Your objective |
Copy the listing below in full, substituting "Reading" for "Wycombe" and leaving everything else as it is.

* start Material for this task *

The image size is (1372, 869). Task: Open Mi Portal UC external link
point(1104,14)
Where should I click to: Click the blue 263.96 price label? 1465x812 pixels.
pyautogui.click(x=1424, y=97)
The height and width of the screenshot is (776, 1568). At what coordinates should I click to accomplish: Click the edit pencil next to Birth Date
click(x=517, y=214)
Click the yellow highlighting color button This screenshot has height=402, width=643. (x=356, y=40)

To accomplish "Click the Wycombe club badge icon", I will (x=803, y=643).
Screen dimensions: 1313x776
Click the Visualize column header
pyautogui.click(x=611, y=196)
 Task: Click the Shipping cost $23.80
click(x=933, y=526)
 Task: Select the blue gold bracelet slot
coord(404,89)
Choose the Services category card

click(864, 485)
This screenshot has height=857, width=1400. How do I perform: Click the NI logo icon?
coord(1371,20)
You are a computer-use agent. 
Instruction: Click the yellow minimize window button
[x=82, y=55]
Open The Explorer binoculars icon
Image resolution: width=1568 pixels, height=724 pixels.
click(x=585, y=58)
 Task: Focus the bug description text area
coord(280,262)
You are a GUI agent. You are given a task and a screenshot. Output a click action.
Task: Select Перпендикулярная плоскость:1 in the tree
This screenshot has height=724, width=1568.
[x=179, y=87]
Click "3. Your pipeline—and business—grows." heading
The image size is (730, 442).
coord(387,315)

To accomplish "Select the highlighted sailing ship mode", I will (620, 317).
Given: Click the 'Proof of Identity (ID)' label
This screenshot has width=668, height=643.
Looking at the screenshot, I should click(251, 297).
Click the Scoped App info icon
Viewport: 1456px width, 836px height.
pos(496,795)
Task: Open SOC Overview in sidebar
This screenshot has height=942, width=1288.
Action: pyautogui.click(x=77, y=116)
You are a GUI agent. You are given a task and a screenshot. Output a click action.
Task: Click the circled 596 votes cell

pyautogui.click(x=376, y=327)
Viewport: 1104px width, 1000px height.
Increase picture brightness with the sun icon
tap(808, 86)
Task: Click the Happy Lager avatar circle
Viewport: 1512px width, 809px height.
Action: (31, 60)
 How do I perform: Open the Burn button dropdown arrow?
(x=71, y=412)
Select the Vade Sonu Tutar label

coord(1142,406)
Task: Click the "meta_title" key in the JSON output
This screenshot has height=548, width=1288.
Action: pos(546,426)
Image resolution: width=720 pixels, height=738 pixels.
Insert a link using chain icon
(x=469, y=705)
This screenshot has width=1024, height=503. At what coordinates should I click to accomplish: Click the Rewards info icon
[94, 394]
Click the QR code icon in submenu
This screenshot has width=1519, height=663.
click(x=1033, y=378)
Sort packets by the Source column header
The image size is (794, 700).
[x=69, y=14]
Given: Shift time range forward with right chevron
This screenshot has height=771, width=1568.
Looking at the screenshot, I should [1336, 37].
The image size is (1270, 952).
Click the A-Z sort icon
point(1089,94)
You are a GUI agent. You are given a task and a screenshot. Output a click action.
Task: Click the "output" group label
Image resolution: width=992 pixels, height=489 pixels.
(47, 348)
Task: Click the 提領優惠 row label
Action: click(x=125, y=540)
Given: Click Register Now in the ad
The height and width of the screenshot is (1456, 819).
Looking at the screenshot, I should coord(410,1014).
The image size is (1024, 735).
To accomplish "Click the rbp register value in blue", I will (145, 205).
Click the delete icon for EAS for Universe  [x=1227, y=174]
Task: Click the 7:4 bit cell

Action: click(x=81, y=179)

* end Material for this task *

Response |
The image size is (1372, 869). Task: Open Mi Portal UC external link
point(1104,14)
Where should I click to: Click the blue 263.96 price label? 1465x812 pixels.
pyautogui.click(x=1424, y=97)
The height and width of the screenshot is (776, 1568). At what coordinates should I click to accomplish: Click the edit pencil next to Birth Date
click(x=517, y=214)
Click the yellow highlighting color button This screenshot has height=402, width=643. (x=356, y=40)

To accomplish "Click the Reading club badge icon", I will (x=803, y=643).
Screen dimensions: 1313x776
Click the Visualize column header
pyautogui.click(x=611, y=196)
 Task: Click the Shipping cost $23.80
click(x=933, y=526)
 Task: Select the blue gold bracelet slot
coord(404,89)
Choose the Services category card

click(864, 485)
This screenshot has height=857, width=1400. How do I perform: Click the NI logo icon?
coord(1371,20)
You are a computer-use agent. 
Instruction: Click the yellow minimize window button
[x=82, y=55]
Open The Explorer binoculars icon
Image resolution: width=1568 pixels, height=724 pixels.
click(x=585, y=58)
 Task: Focus the bug description text area
coord(280,262)
You are a GUI agent. You are given a task and a screenshot. Output a click action.
Task: Select Перпендикулярная плоскость:1 in the tree
This screenshot has height=724, width=1568.
[x=179, y=87]
Click "3. Your pipeline—and business—grows." heading
The image size is (730, 442).
coord(387,315)

To accomplish "Select the highlighted sailing ship mode", I will (620, 317).
Given: Click the 'Proof of Identity (ID)' label
This screenshot has width=668, height=643.
Looking at the screenshot, I should click(251, 297).
Click the Scoped App info icon
Viewport: 1456px width, 836px height.
pos(496,795)
Task: Open SOC Overview in sidebar
This screenshot has height=942, width=1288.
Action: pyautogui.click(x=77, y=116)
You are a GUI agent. You are given a task and a screenshot. Output a click action.
Task: Click the circled 596 votes cell

pyautogui.click(x=376, y=327)
Viewport: 1104px width, 1000px height.
Increase picture brightness with the sun icon
tap(808, 86)
Task: Click the Happy Lager avatar circle
Viewport: 1512px width, 809px height.
Action: (31, 60)
 How do I perform: Open the Burn button dropdown arrow?
(x=71, y=412)
Select the Vade Sonu Tutar label

coord(1142,406)
Task: Click the "meta_title" key in the JSON output
This screenshot has height=548, width=1288.
Action: pos(546,426)
Image resolution: width=720 pixels, height=738 pixels.
Insert a link using chain icon
(x=469, y=705)
This screenshot has width=1024, height=503. At what coordinates should I click to accomplish: Click the Rewards info icon
[94, 394]
Click the QR code icon in submenu
This screenshot has width=1519, height=663.
click(x=1033, y=378)
Sort packets by the Source column header
The image size is (794, 700).
[x=69, y=14]
Given: Shift time range forward with right chevron
This screenshot has height=771, width=1568.
Looking at the screenshot, I should [1336, 37].
The image size is (1270, 952).
Click the A-Z sort icon
point(1089,94)
You are a GUI agent. You are given a task and a screenshot. Output a click action.
Task: Click the "output" group label
Image resolution: width=992 pixels, height=489 pixels.
(47, 348)
Task: Click the 提領優惠 row label
Action: click(x=125, y=540)
Given: Click Register Now in the ad
The height and width of the screenshot is (1456, 819).
Looking at the screenshot, I should coord(410,1014).
The image size is (1024, 735).
To accomplish "Click the rbp register value in blue", I will (145, 205).
Click the delete icon for EAS for Universe  [x=1227, y=174]
Task: Click the 7:4 bit cell

Action: click(x=81, y=179)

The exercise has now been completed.